Brandon, how are you? I am very interested in real estate investment. I have watched some the good information you put out and it made more interested. I need to know if you have anything on using the VA process to do this kind of investment? I have been trying to figure out all the benefits or advantages using VA loans. Any input?.
The VA loan is a pretty powerful tool, but just like a flathead screwdriver, it's not the best tool for every job.
I'm currently looking for a property using the VA loan. The issue is that the VA won't fund a distressed property. This leaves me stuck with homes in good shape, which removes a lot of opportunities to force appreciation. Someone with more experience can give you much more information.
Make sure you head over to the introduction forum and introduce yourself! Also, check out the endless information under the "Education" tab.
The VA Loan is a great product. 100% Financing with no mortgage interest and low interest rates. You can go up to 4 units. The only issue I see is if you are choosing the route of up to a 4 unit property, without a 2 year rental history you would have to support the PITI payment with your income.
There are VA Renovation Loans for properties that need work. If you are looking for a fixer upper this may be the better route to go versus a traditional VA Loan.
Here are a few facts on the Renovation Loan:
- Combines home purchase or refinance (limited cash out) with home improvement financing in one loan with one closing.
- Provides a convenient way for borrowers to make renovations, repairs, or improvements totaling up to 25% of the "as-completed" appraised value of the property with a first mortgage, rather than a second mortgage, HELOC, or other more costly financing method.
- Funds can be used for repairs or renovations that are permanently affixed and add value to the property.
- Single Unit, Primary residence only
- NO MOBILE/MANUFACTURED HOMES
- Must be completed within 90 days of funding.
- Up to 25% of the as complete value (Including contingency).
Conforming High Balance loan limits available where applicable.
Jerry, I like this. This could be my way in. The renovation loan. How much money do think I would need for a deal using this type of product. Do you have any property in that fits in this product? My mom lives in Westchester County I’m going to check there and try to partner with her. Can we talk about an example? I’m really interested.
Its been discussed above already but the VA loan is incredibly powerful if being deployed under the right circumstances. Unfortunately the VA loan won't work for most of my rehab investor clients. But when you do spot a house and close on it; its a wonderful.... WONDERFUL feeling.
Please keep in mind this is all market specific. I'm referring to my own experiences.
This isn’t quite what OP was asking but since it’s a recent VA loan topic I’m going to jump in — I believe my dad meets VA loan requirements (he served active duty in the army during the Vietnam war for 3+ years), but his only income now is social security, less than $1k/month, and I’m sure his credit score isn’t amazing.
I have a good income and credit score, and I would be willing to co-own a property with him as his primary residence (and pay for anything he can’t afford with his monthly allotment). Is this possible with a VA loan? ... And would it even matter with his low social security stipend?

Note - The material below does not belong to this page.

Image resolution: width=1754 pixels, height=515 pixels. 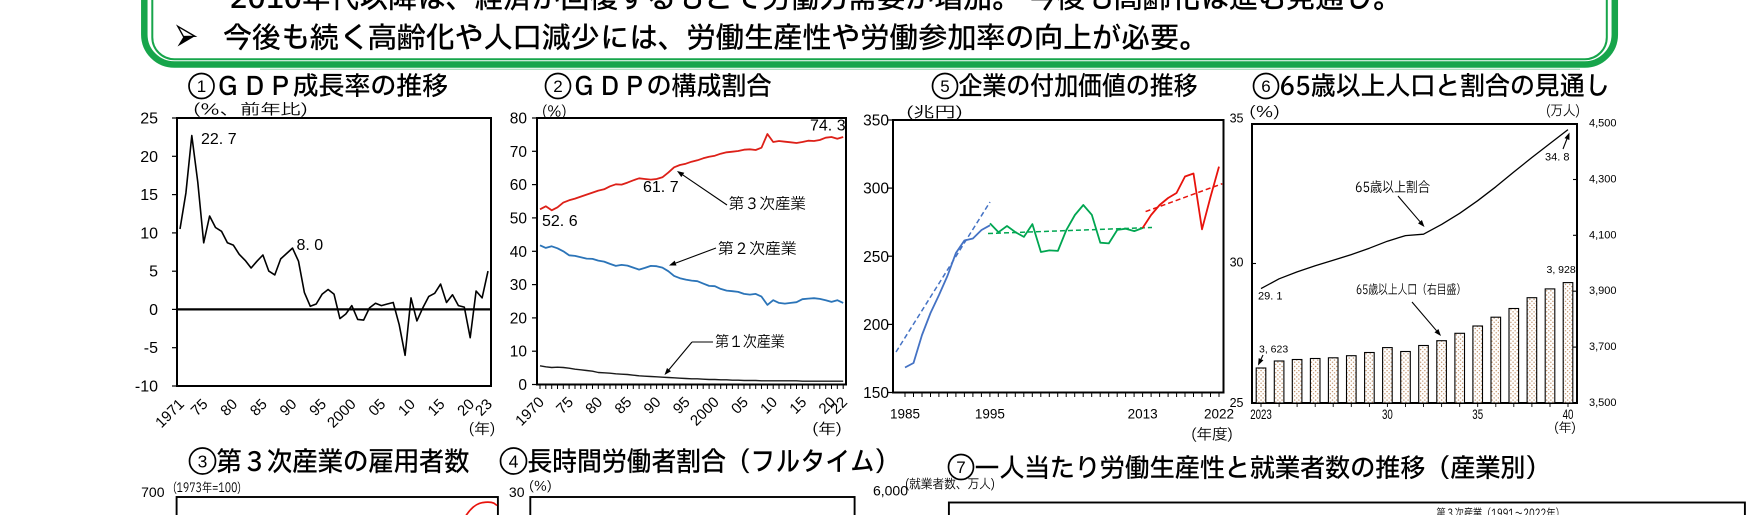 I want to click on svg-text: 700, so click(x=153, y=492).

If it could work, what are the options? Could I only be a co-borrower/co-signer, not a co-owner?
And a morbid question — would his passing trigger a due on sales clause?
Thanks for any input! I’ve been doing some reading but I realize this is a very tailored situation.
@Raquel Doheny I don't believe you can co-borrow with a VA loan unless you are a veteran or that veteran's spouse. However, I have to insist you speak with a lender whom offers VA loans. They would have way more accurate information on your situation.
I just joined, but figured I'd chime in. I'm active duty military and used my and my wife's (also veteran) VA loan benefits to get started with our buy and hold rental properties. We did the route of purchasing as primary residence, stayed in the property for the 2-3 years, and then rented the property out when we moved. We now have our primary residence and 3 rentals using the VA loan (as other said, up to 4 properties).
Very useful for getting into our property, but for buy and hold if doing the 0% down payment for a non-distressed property, will most likely have lower cash flow.